Abstract
Lowe syndrome (LS) is an X-linked, recessive disease with a characteristic clinical triad of eye, brain, and kidney defects. LS results from mutations in the OCRL gene that encodes for inositol polyphosphate 5-phosphatase enzyme. The OCRL protein has been localized to multiple subcellular organelles including the plasma membrane and endo-lysosomal system, but the relevance of these to disease phenotypes is unclear. Previous studies have reported severe hypotonia at birth in LS patients along with structural changes in the mitochondria in muscle biopsies. These mitochondrial changes have been proposed to be secondary to renal tubular acidosis seen in LS patients. In this study, we find that neural stem cells and neurons differentiated from OCRL-depleted induced pluripotent stem cells (iPSCs) show mild defects in mitochondrial structure and function, whereas such defects are not seen in the iPSCs themselves.

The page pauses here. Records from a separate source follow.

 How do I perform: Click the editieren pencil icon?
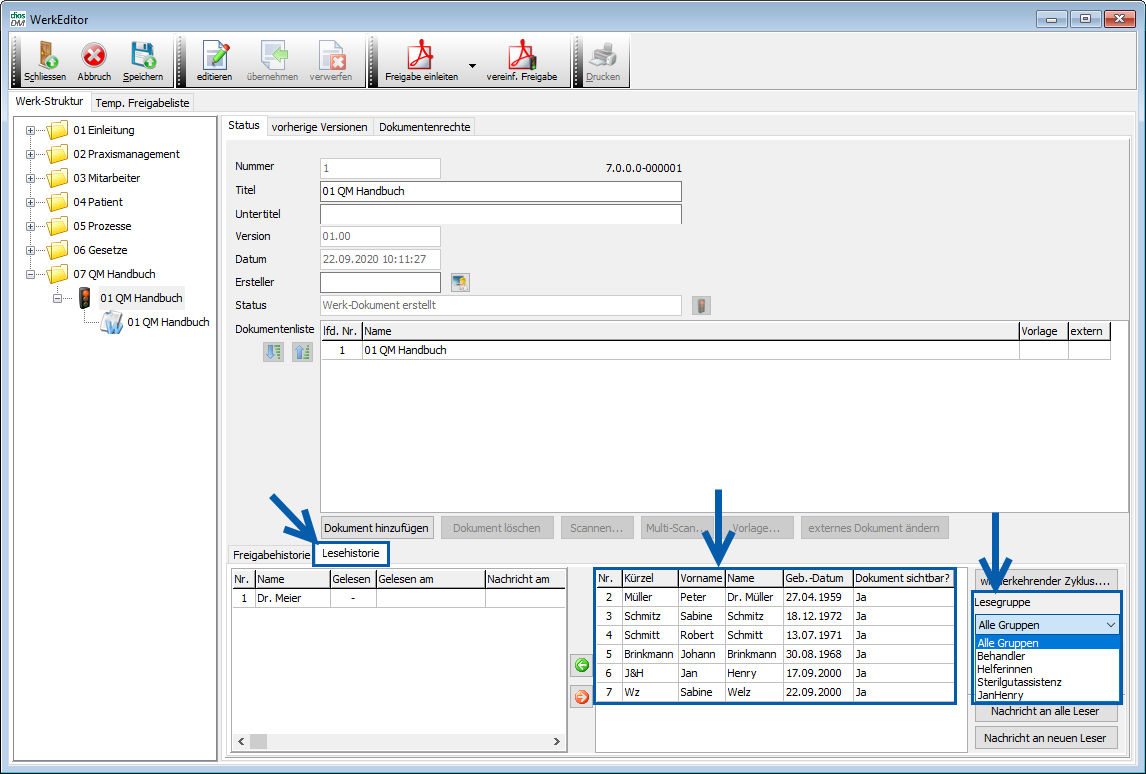click(214, 56)
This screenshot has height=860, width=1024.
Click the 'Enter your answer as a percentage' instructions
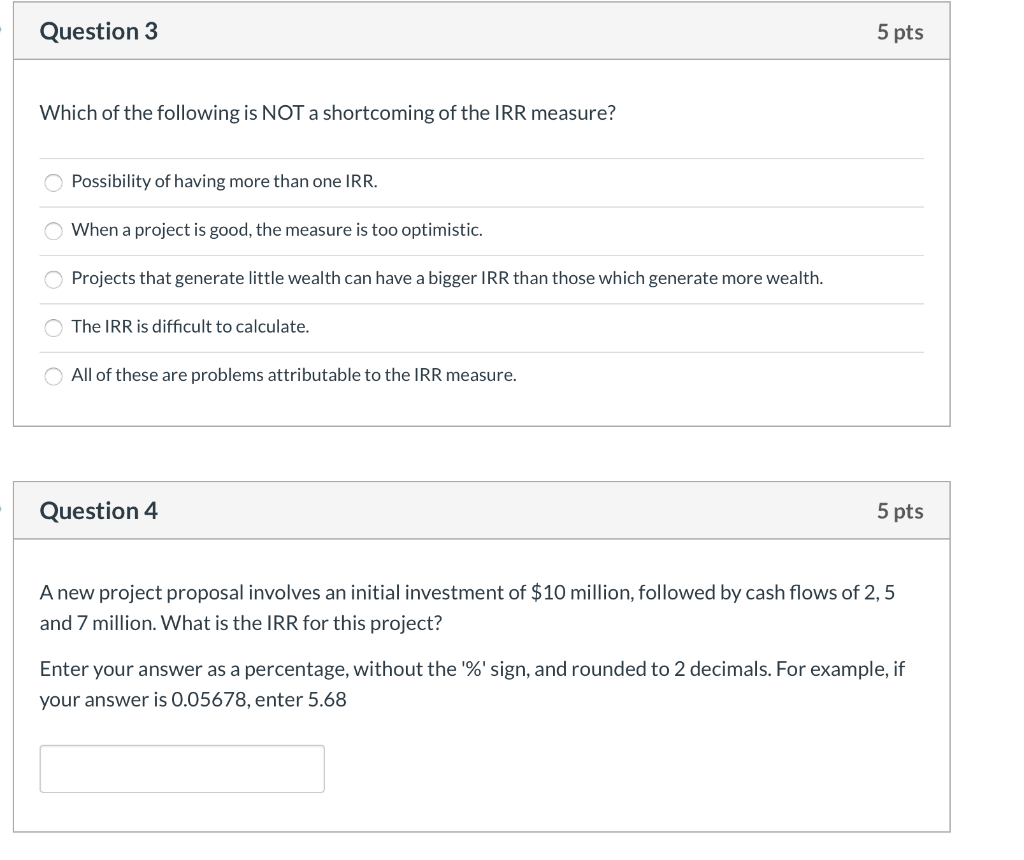pos(472,684)
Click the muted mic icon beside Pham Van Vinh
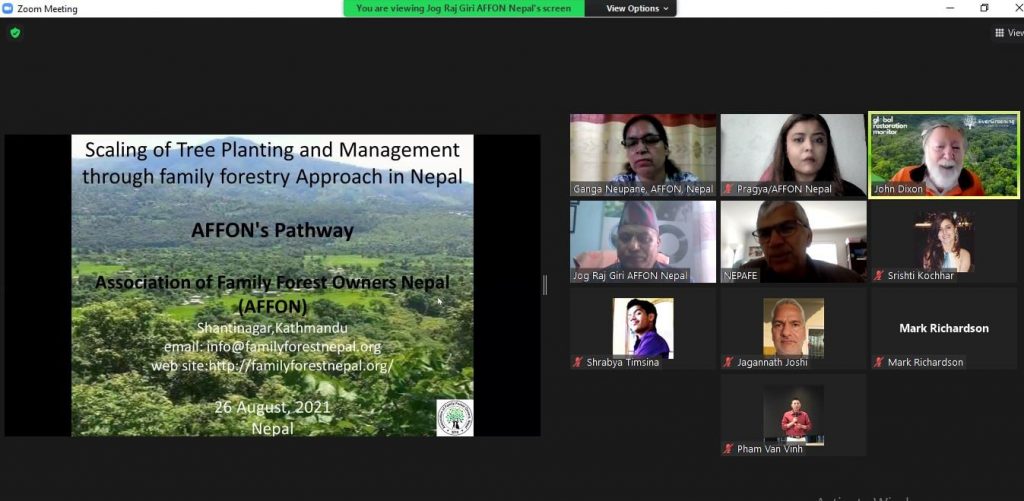 (x=728, y=449)
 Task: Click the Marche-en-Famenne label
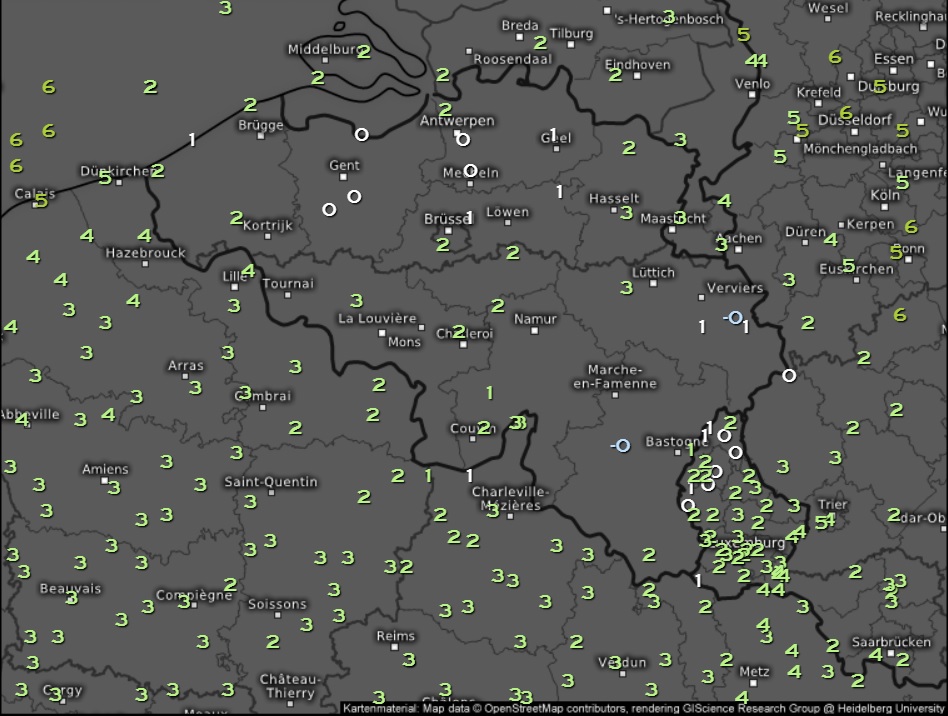tap(614, 376)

These mitochondrial phenotypes in neural stem cells and neurons were associated with modest changes in the mitochondrial transcriptome. Overall, our results indicate that loss of OCRL leads to mild cell autonomous defects in mitochondrial structure and function that is cell type-dependent.
Keywords:
Lowe syndrome; glia; iPSC; metabolism; mitochondria; neural stem cells; neurons.